3. The EPA has since changed the status of the synthetic pheromone pesticide blend that was sprayed and it is now illegal across the entire United States to apply what was applied on Santa Cruz and Monterey Counties.

I too often feel that weirdoes and spoiled rich people get too much publicity in the big picture. But living here, anytime you are with a gathering of people and this LBAM subject comes up, invariably you find people who were harmed by the spray. And typically they won't talk about it until someone else has admitted that they got ill because people are very hesitant to let others know.

I understand the previous comments, but in this case people and children and lots of them really took a beating from the aerial spray, they really did. And that was from one spray. There would have been over a dozen similar sprays by now had not a bunch of non-hysterical decent people, including many qualified scientists, doctors, professors, farmers, business owners and elected representatives stepped up and stopped it in the courts by forcing the California Department of Food and Agriculture (CDFA) to follow the law.

And to put a finish on this: The EIR recently released by the CDFA (which CDFA was forced to do by the courts) admits clearly "no crop damage" in California from the Light Brown Apple moth. That is quite an admission after so many false reports that CDFA previously delivered to the media over many years.

admin said...

Anon, I'm sure many of the reports were sincere. That doesn't mean that the pesticide actually caused their health effects. To date, not a single adverse effect has been confirmed or linked to the pesticide. Products similar or identical to Checkmate have been used since at least 1987 for other species of moth. This includes thousands of pheromone ribbons and traps that were releasing the same pesticide into the air nearby people's home for months and years before this incident, in the same areas that were later aerially sprayed. It's a little suspicious that no health effects were reported until a high profile application. It's also suspicious that a number of them are from people who were miles away and/or indoors at the time of application.

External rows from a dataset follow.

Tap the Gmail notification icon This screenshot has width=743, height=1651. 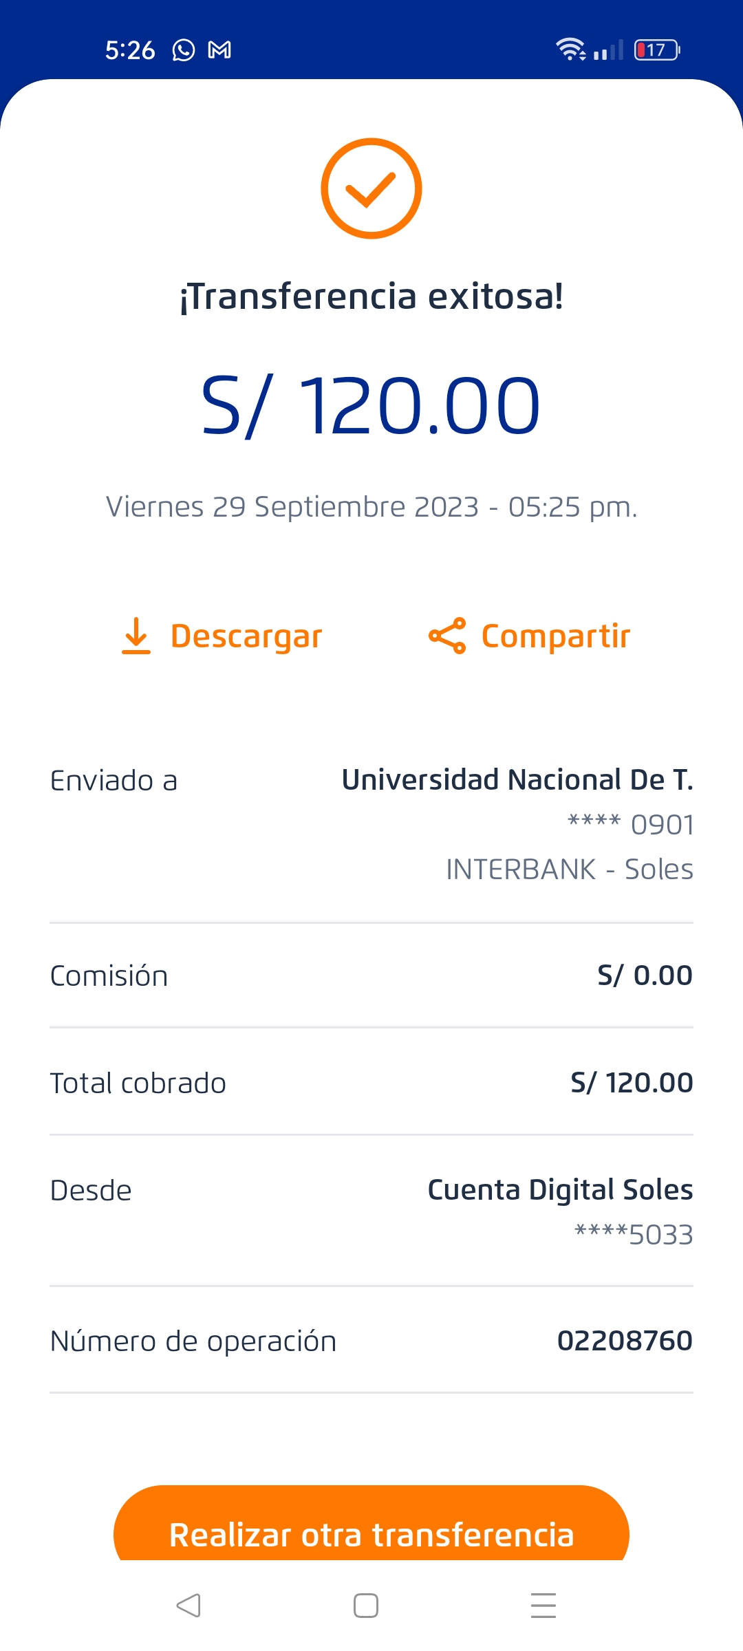point(219,50)
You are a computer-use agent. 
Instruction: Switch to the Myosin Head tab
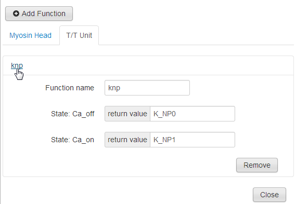click(x=31, y=35)
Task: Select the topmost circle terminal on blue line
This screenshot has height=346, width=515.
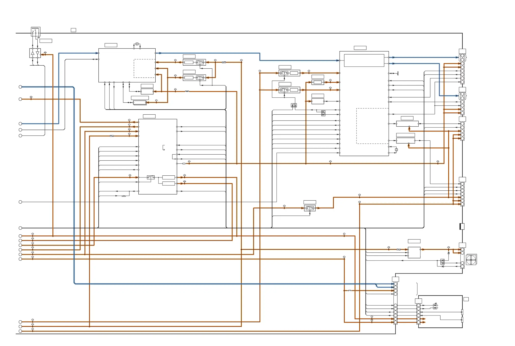Action: [x=20, y=87]
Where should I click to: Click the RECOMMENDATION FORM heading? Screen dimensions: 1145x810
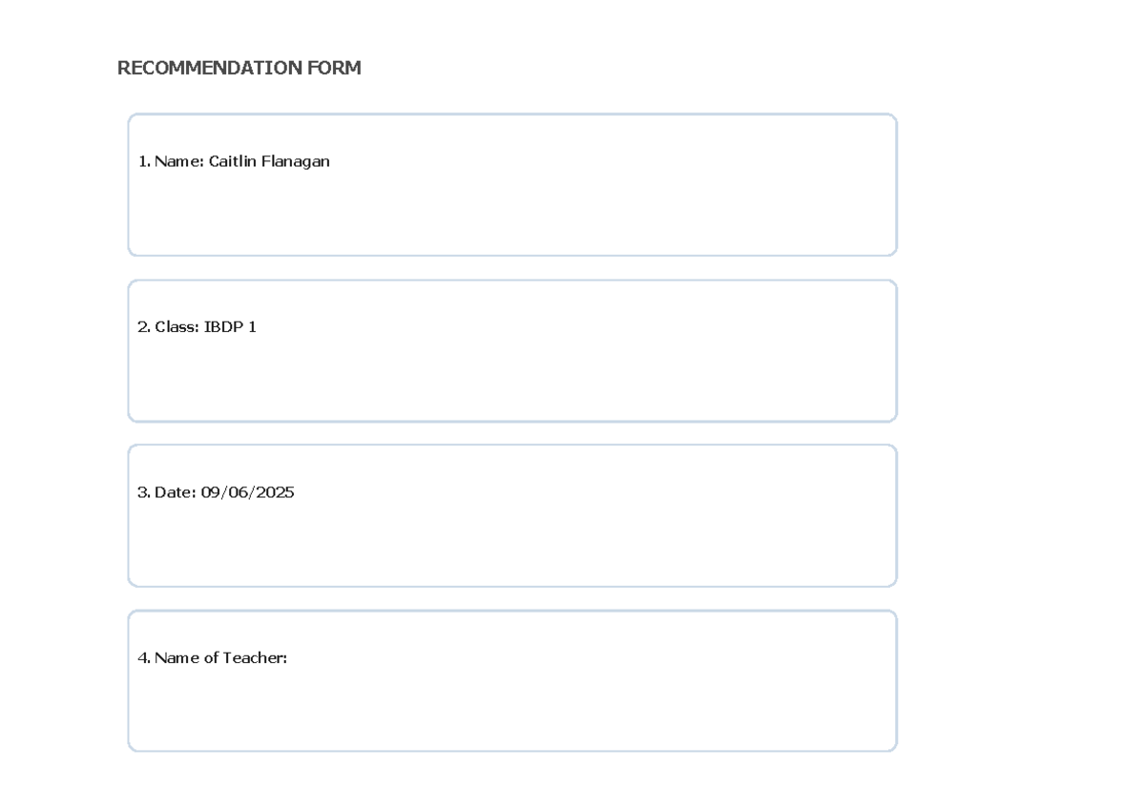click(x=239, y=68)
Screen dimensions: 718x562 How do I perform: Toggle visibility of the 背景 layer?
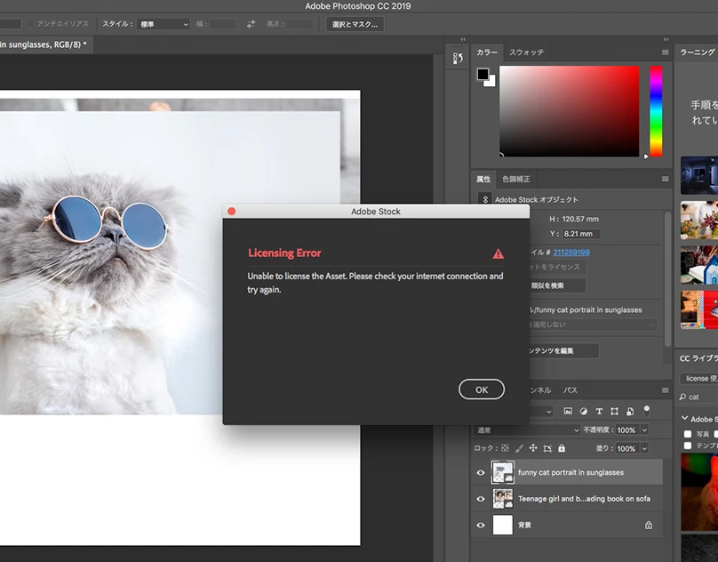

It's true that no one knows how long LBAM has been in California, but it was only confirmed in 2007. It's a known crop pest, it hadn't yet established. It was very appropriate for the state to aggressively treat it as soon as it was confirmed. In fact, if they hadn't, they probably would have gotten backlash from the public! The point is to treat the problem BEFORE there is damage.

I don't know what you mean about EPA "changing the status" of the pesticide. There are currently over 20 similar or identical products on the market, and that's not even counting products that contain other insect pheromones. This includes products that can be applied aerially. None of them have been canceled or restricted as far as I can tell. I'm guessing you're trying to imply that EPA discovered that these products are actually dangerous. That's just not true. These pheromone products continue to be one of the safest pesticides on the market - and they are able to be used in organic agriculture.

Retrieverman said...

California is no longer spraying to control the moth.

The state is now using pheromone scented twist ties. They are also releasing sterile moths that still prodce the pheromone.

It's now a moot issue.

Gypsy moths are big problem here, and I don't care what they use to kill them. And the same goes for the emerald ash borer. Japanese stilt grass-- they've just found a pathogent that kills it. I hope it's very contagious.

admin said...

It's obviously not a moot issue because people keep bringing it up and citing rumor as if it were fact.

Yeah, the state is doing what it should have done to begin with. They should have known that aerially spraying near houses would freak people out. And the twist ties seem to be working in New Zealand, so there's no reason not to use them here.